Intro: Premom, a free fertility tracking app with a freemium model, has been instructed to pay a settlement fee of $200K by the U.S. Federal Trade Commission (FTC). This fee relates  to breaches in user privacy by sharing identifiable health information to third parties, including information about individuals fertility and pregnancies. Further, it was found that the app is lacking in appropriate security measures to protect the data it collects and also that it has breached its own privacy commitments to users.

Why it’s Notable:

• Though on the general public’s radar increasingly over the past few years, data security has reached new levels of scrutiny given TikTok’s recent high profile battles with the U.S.  over their handling of user data. Despite the app's popularity, this scrutiny has resulted in serious repercussions with Montana being the first state to fully ban it on personal devices, and other countries making moves to do the same.

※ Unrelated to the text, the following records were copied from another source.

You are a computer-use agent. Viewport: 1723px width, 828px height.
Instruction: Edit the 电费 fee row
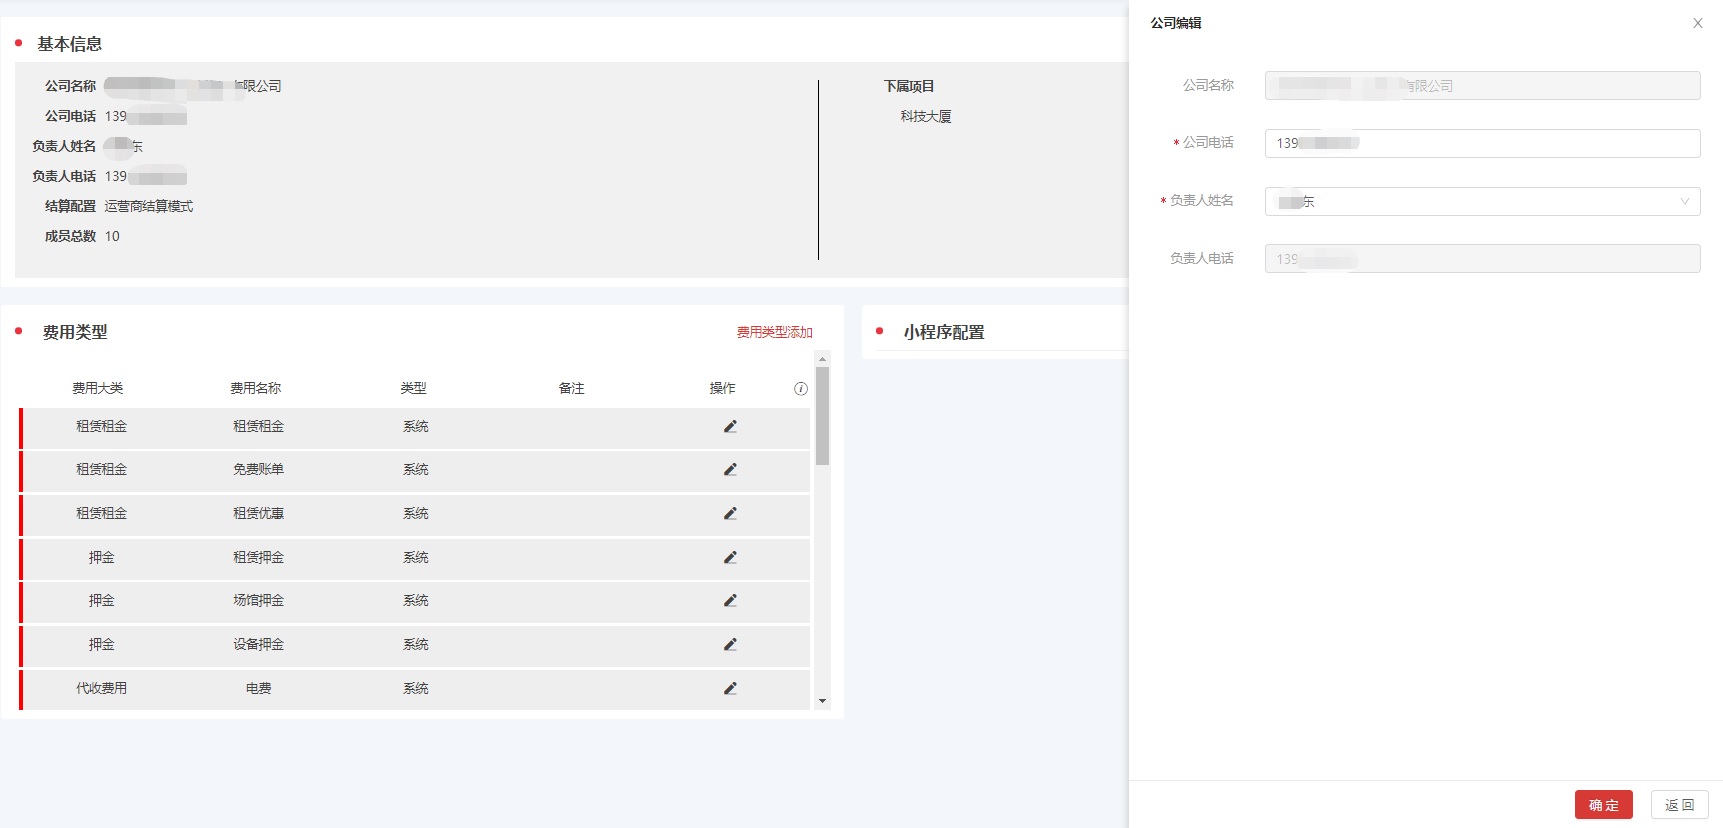click(x=730, y=688)
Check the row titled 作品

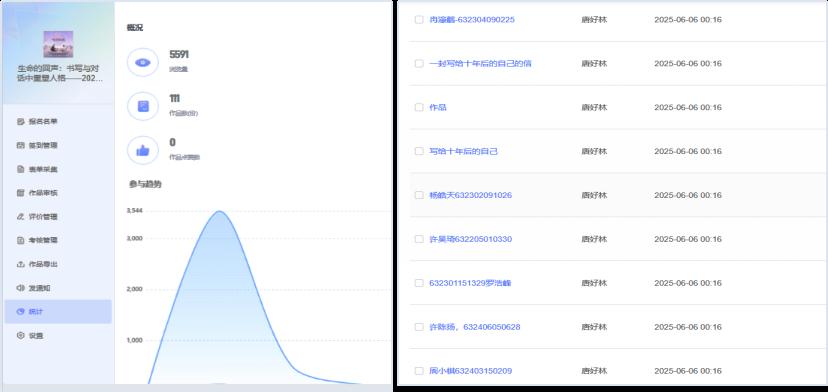(x=419, y=107)
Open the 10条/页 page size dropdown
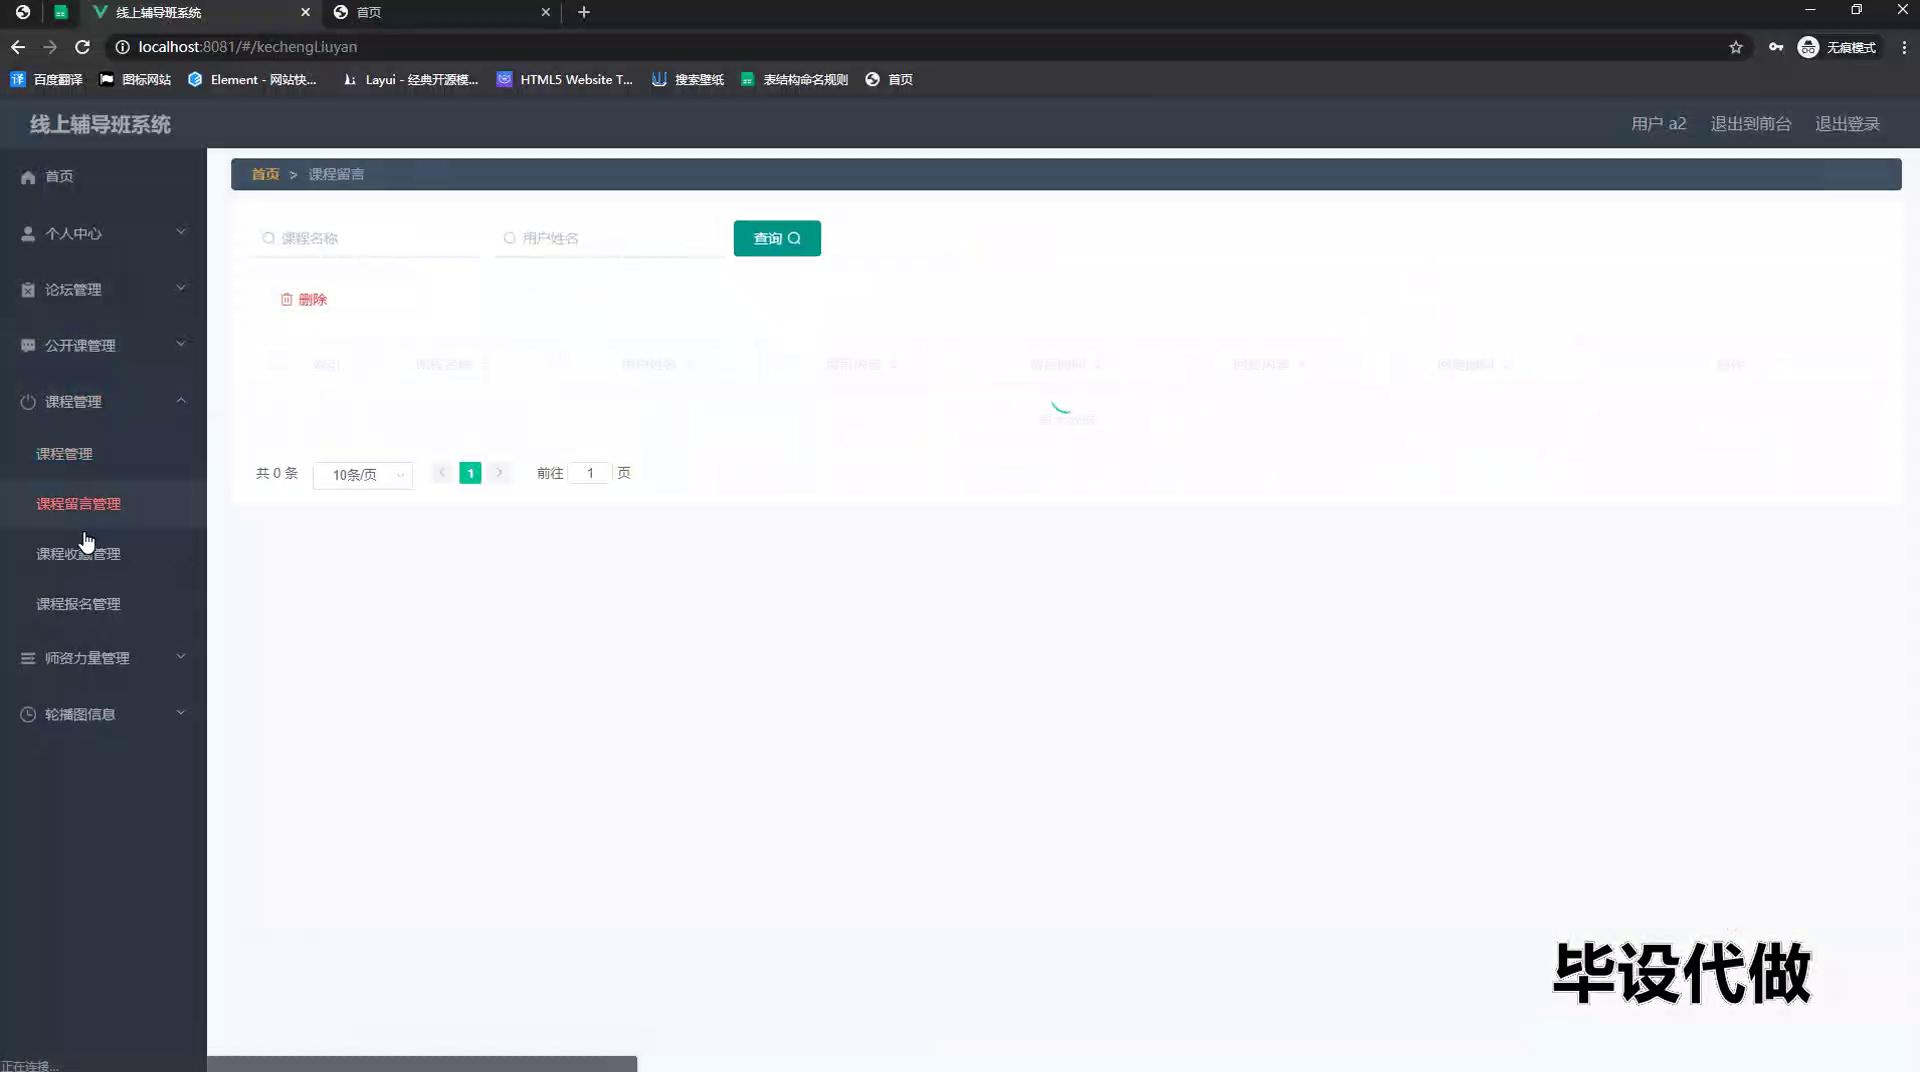This screenshot has width=1920, height=1072. 363,475
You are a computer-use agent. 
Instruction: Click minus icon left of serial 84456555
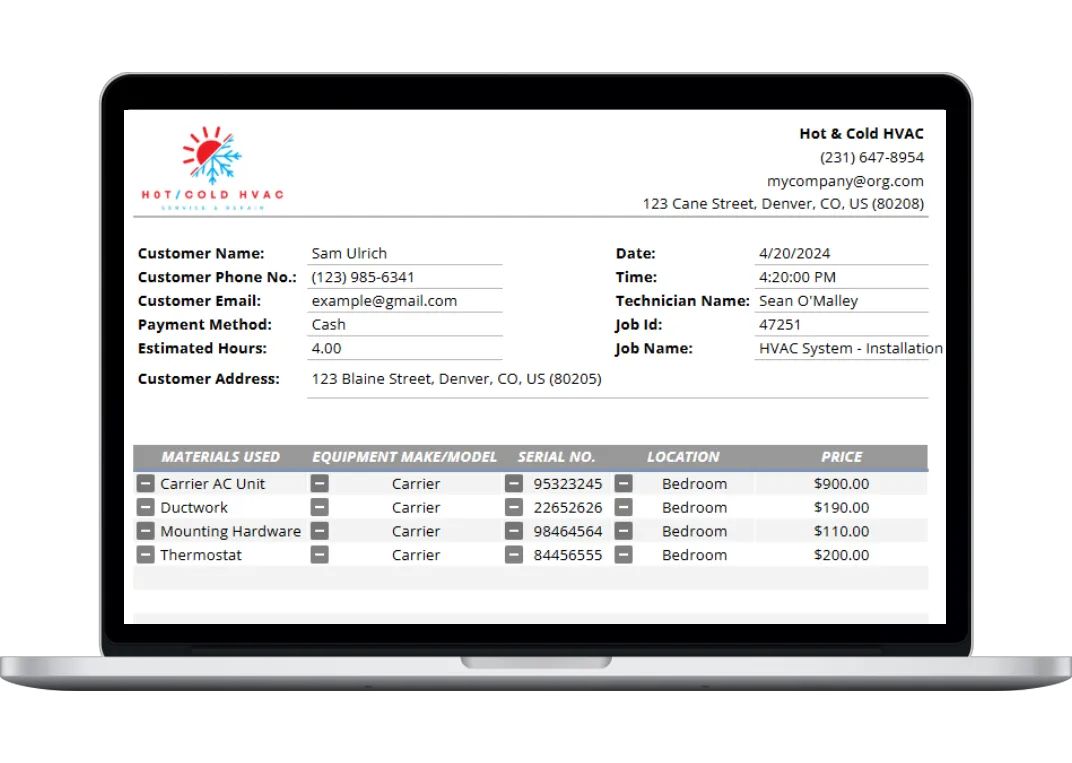(514, 555)
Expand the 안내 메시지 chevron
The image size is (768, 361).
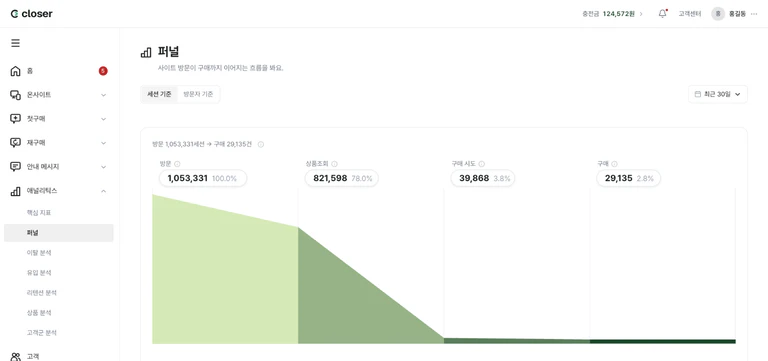(x=103, y=167)
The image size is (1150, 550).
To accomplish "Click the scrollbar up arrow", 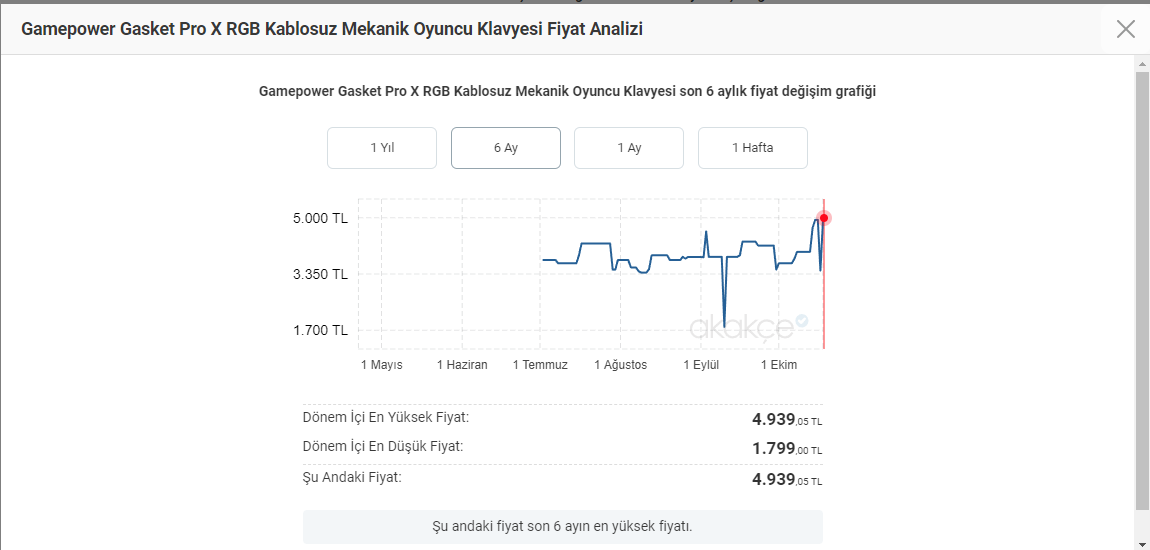I will click(1142, 63).
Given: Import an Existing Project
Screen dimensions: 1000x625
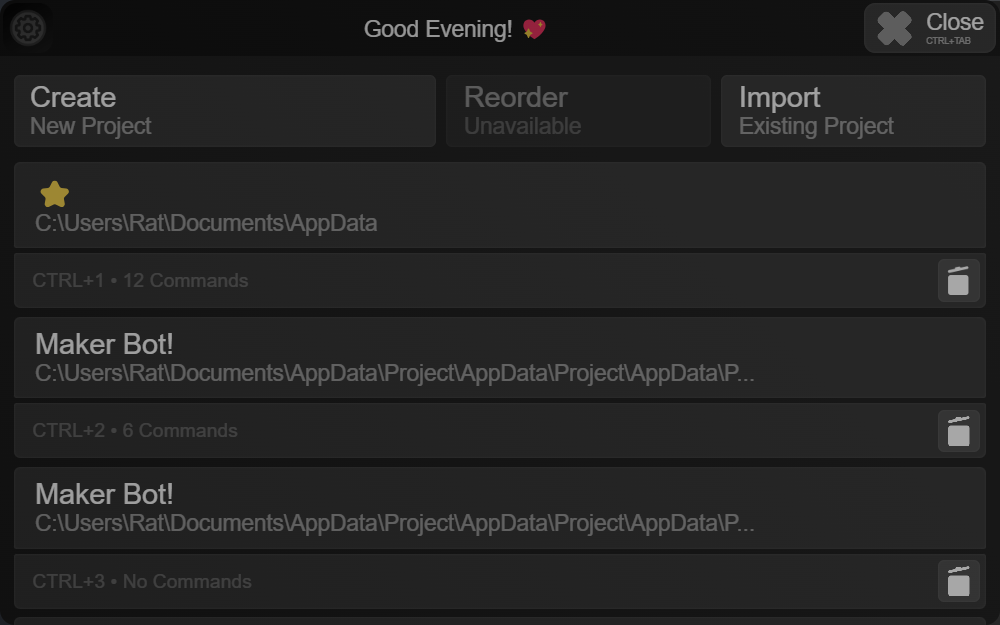Looking at the screenshot, I should 853,111.
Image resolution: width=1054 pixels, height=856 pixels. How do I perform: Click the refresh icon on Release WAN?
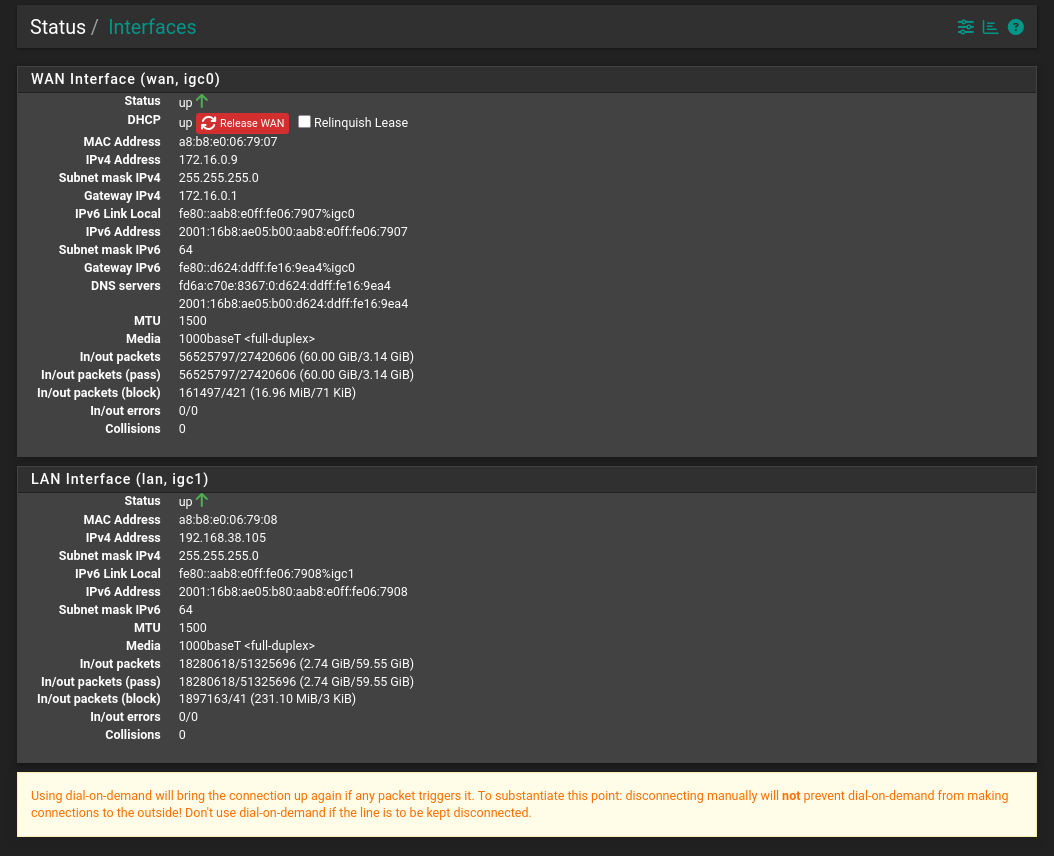[208, 123]
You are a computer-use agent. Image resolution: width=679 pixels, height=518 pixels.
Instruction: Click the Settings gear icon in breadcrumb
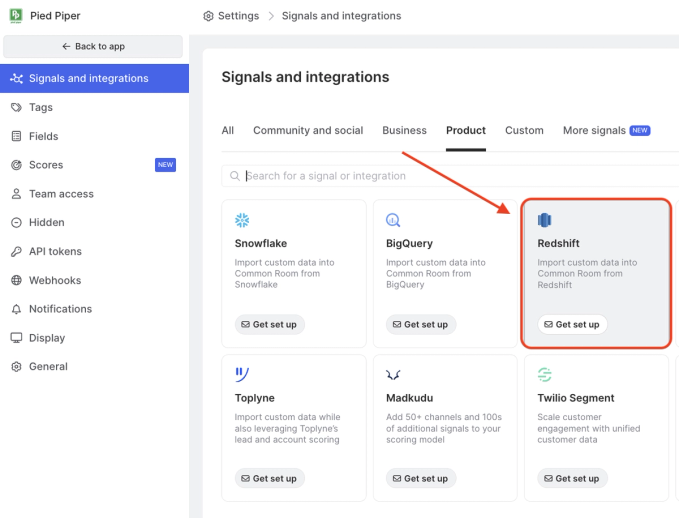[x=208, y=16]
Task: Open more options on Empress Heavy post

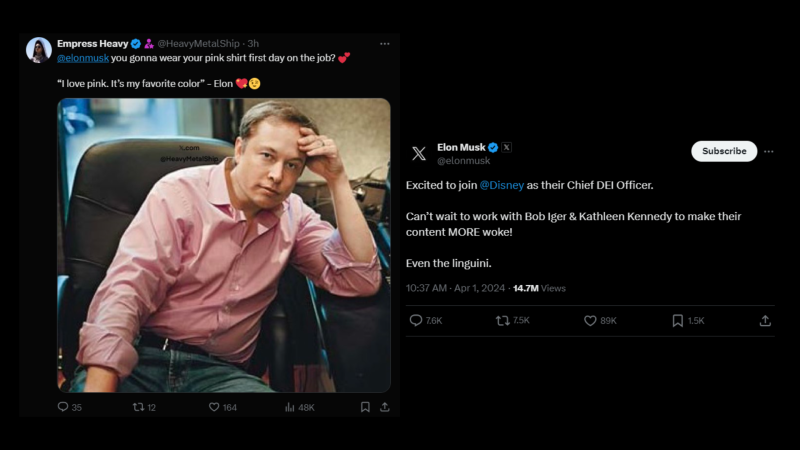Action: click(385, 44)
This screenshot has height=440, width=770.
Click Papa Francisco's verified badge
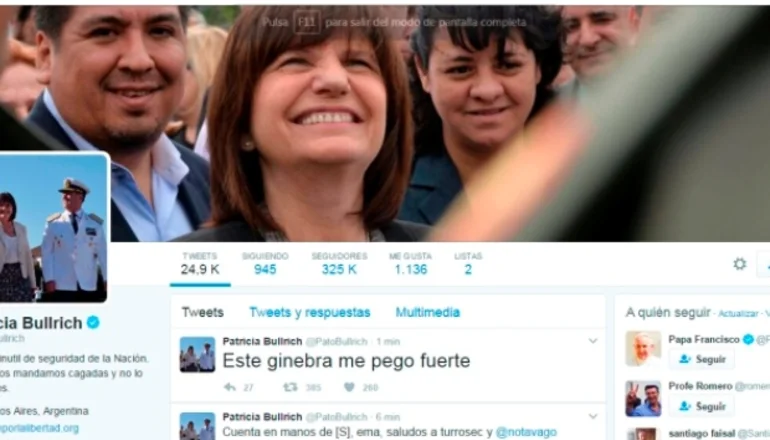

• Further, and potentially much more concerning, the global climate around bodily autonomy is extremely strained. The right to choose over one's reproductive decisions has become a battleground in some countries, such as in the U.S., where recently Roe vs. Wade was overturned and access to safe abortion is no longer a guarantee in many states. The unlawful collection and analysis of highly sensitive data around an individual's fertility and reproductive status is alarming in a world where individuals are facing criminal prosecution for reproductive decisions.

Industry Implications:

• To compound all of this, recent discussion around the impact of AI technologies and the data that is being used to train these models is causing concern globally. There is a sense that we’ve already let such models get ahead of what we can control, and we are behind in regulating their capabilities or legislating their use. Data such as that contained in health apps, especially any relating to contentious and sensitive issues such as fertility and pregnancy, must only be utilised in training such models only when user consent is  expressly given for this purpose in order to ensure that health autonomy is upheld.

• It is imperative that companies collecting health data display integrity and respect in their handling of it. This data should be treated with the same sanctity that traditional medical information is subject to, just as a physician would never disclose a patient’s health information, neither should any company handling it. Thankfully, increased measures appear to be on the horizon in terms of protecting digitally captured health information. The FTC is leading the charge, having recently proposed a rule that will hold health-related apps and trackers accountable if users are not notified that their data has been disclosed without their permission.